What the Hotel del Coronado Teaches About Familiarity
We just landed in San Diego, my favorite city of all time.
The air is crisp. The streets are alive with runners along the waterfront, surfers carrying boards toward the waves, and cafés spilling over with conversation.
San Diego was my first American home. I graduated from a university here, drove my first car here, got my first full-time job here, and met my husband here. Many warm memories live in these streets.
But the city’s magic isn’t only about personal history. It is also about how it blends the comfort of the known with the excitement of discovery.
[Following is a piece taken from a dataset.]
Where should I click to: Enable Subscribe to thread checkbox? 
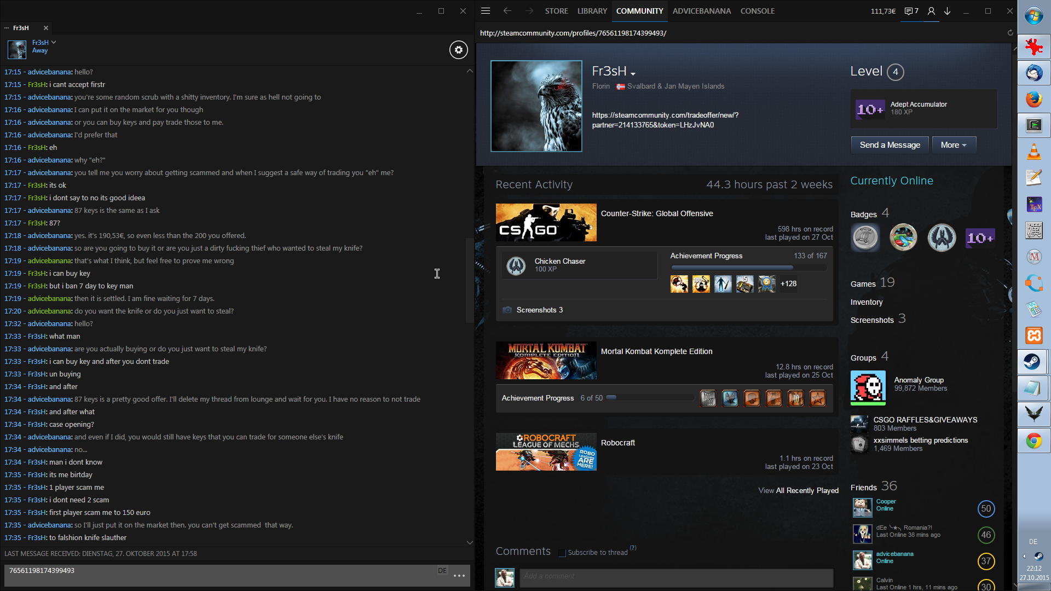click(x=562, y=553)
One of my favorite spots in San Diego is the Hotel del Coronado and the surrounding area. Cross the bridge to Coronado Island and you enter a place with its own distinct character — storybook streets, a wide stretch of golden sand, and that iconic Victorian hotel standing proudly against the Pacific.
The Power of Being Known
The Hotel del Coronado makes an impression. Its red turrets and white façade are instantly recognizable, featured in postcards, photographs, and even films.
What makes it especially interesting from a hospitality perspective is that you do not need to be an overnight guest to experience it. You can walk through its lobby, dine at its restaurants, browse its shops, or spend the day on the beach just steps from its doors.
This accessibility means many people “know” the hotel long before they ever book a room. That familiarity becomes an advantage. When the moment comes to choose where to stay, they are not deciding on something unknown — they are choosing a place that already feels safe, trusted, and part of their personal experience.
Zajonc’s Mere Exposure Effect in Practice
Psychologist Robert Zajonc demonstrated that repeated exposure increases liking and trust. Familiar things feel safer.
In hospitality, every casual touchpoint is a micro-exposure that builds comfort: a sunset photo shared by a friend, a beach day spent nearby, a cocktail at a public bar, a wedding attended in the ballroom.
Each one makes the property feel more approachable.
Familiarity lowers uncertainty.
In the human brain, uncertainty is often processed as potential risk. When a guest has already encountered your property in some way, the decision to book feels comfortable and low-risk because the place already feels like part of their world.
Balancing Familiarity with Novelty
The Coronado’s genius is that it doesn’t stop at familiarity. Once on the property, you can move between completely different environments:
A grand ballroom that feels like stepping into another era
Breezy beachfront cabanas with direct sand access
Garden courtyards shaded by palms
Lively oceanfront bars and patios
Each space offers a unique mood, but all are tied together by a consistent story: historic elegance meets coastal relaxation. This is the balance guests crave — something known to make them feel safe, and something new to make the experience memorable.
Lessons for Hospitality Entrepreneurs
The lesson here is clear:
Create familiarity before booking. Host public events, open certain areas to locals, or develop a recognizable design identity so people can “know” your property before committing to an overnight stay.
Anchor guests with consistent elements. This could be service rituals, signature scents, or a design detail repeated across spaces.
Layer in variety within the safe zone. Offer different experiences on-site so guests can shift from relaxation to activity, from intimate to social, without ever leaving your property.
The Takeaway
San Diego itself does this naturally. You can spend a morning in a neighborhood that feels like home and an afternoon in one that feels like another country, all within the same city.
The Hotel del Coronado takes the same approach in a single property — blending the comfort of the familiar with the excitement of the new.
Design your property with that same balance, and you give guests not just a place to stay, but a place they will return to again and again.